Passage provided —
******

250 build tunning and stuff

Do I need to go get a longer hose for the vacuum gauge? lol I did some driving after getting the vacuum at 9. Car idles at 13.9-14.8 after driving it around now. Cruising it will hold 14.5 good, but once you give it some gass below 2300rpm it will run lean to 17 and make its way to 14s.

I have not gotten to do wot as of yet, due to all of this rain. I will soon though and give y'all the readings.

One thing that I notice is that when I come to a stop it will idle down to 700-800 rpm and act like it wants to die, but once I give it a little gas it goes back to 1000 and stays there. I think this happens when the fan kicks on and there is a load on the alternator. Should I raise the rpms to comp for that load?
 
Man I can not get that engine to run at 700rpm.
At 1050 it's at 14* it's At 34* at 2500. Idk if I should raise the timing or not. I just figured for the street 34 total at 2500 should be good. I've read to try and advance it to the highest vacuum and then dial it back one or two to help prevent detonation. Idk if I should do that as it seams to run fine in that timing with no pinging at all.

I have not changed the power valve yet.
 
69stang_250":2nsxrg4i said:
Man I can not get that engine to run at 700rpm.
At 1050 it's at 14* it's At 34* at 2500. Idk if I should raise the timing or not. I just figured for the street 34 total at 2500 should be good. I've read to try and advance it to the highest vacuum and then dial it back one or two to help prevent detonation. Idk if I should do that as it seams to run fine in that timing with no pinging at all.

I have not changed the power valve yet.
You are right that the timing should not be more that 34* total.
However you can move the initial around now for best idle and stop light response, figure out what that setting is and then limit the mechanical advance so you can have more initial (if that is what it needs) and still not have more that 34* total.
 
So should I hook up the vacuum gauge and adjust the initial timing off of the vacuum numbers I get?
Honestly getting the rpms up and setting the total timing it was running a lot better than it was when I set it at 10 and we were having problems keeping it running and we couldn't get it to idle down below 1300.

******

To be done —
A. According to the reply in the tuning thread, what is the most total timing the engine should have?
B. Sum up the tuning thread in two sentences.
C. Write the next part of the tuning thread, starting after its last post.
The entries that come next have nothing to do with the tuning thread.

Record excerpts —
******

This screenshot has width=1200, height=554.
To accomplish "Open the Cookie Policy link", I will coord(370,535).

******

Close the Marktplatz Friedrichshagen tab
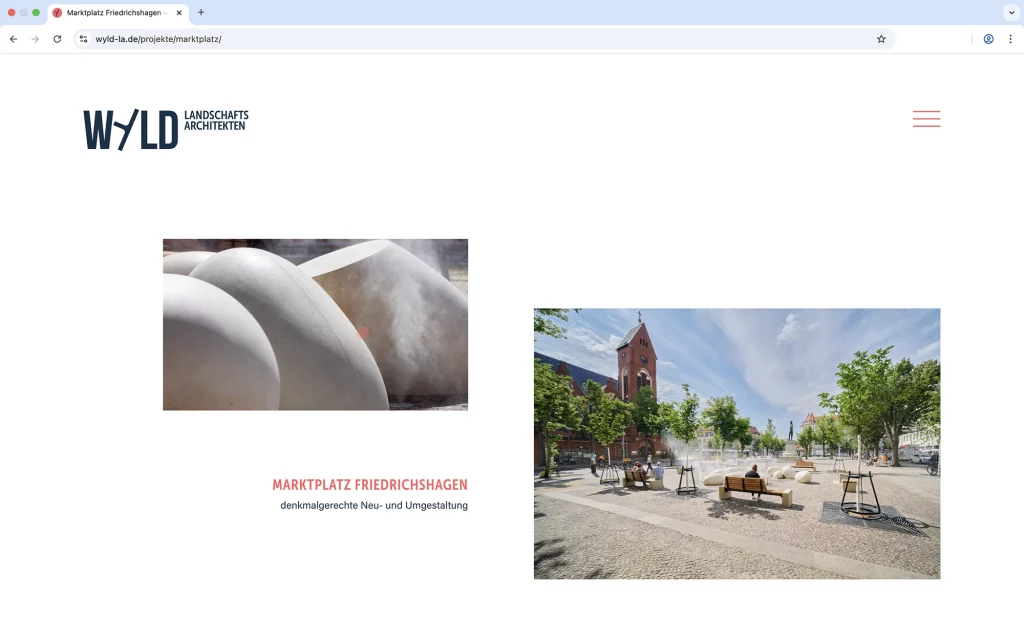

******

Answers to each task —
A. No more than 34 degrees total.

B. The poster reports idle and cruise readings on a 250 build and an idle that drops to 700-800 rpm at stops. With timing at 14 degrees at 1050 rpm and 34 at 2500, the poster asks whether to raise it, and a reply says total timing should stay at 34 degrees but initial timing can be moved for best idle while the mechanical advance is limited, which leads the poster to ask about setting initial timing by the vacuum gauge.

C.
 
Best way to set initial is keep advancing it a couple degrees at a time. sHUT ENGINE DOWN then start it again add a couple more degrees repeat until the starter will barely turn the engine over. Back off about 5* from that setting. At that point initial timing should be within + or - 1 or 2* of best setting.

As for begining jetting Often I START WITH a PV plug or a 2.5 Just to keep the confusion of it opening during setting up the main jetting.

Also plug up the vacuum advance while setting initial and testing out different total advance settings.

Your PV is possibly opening at idle if you havent replaced it already. Most typ part stors are not going to have power valves. I use Quick Fuel power valves if possible they are or were cheaper and stronger than the holley ones. Since Holley bought up Quick Fuel thing might be a bit different now.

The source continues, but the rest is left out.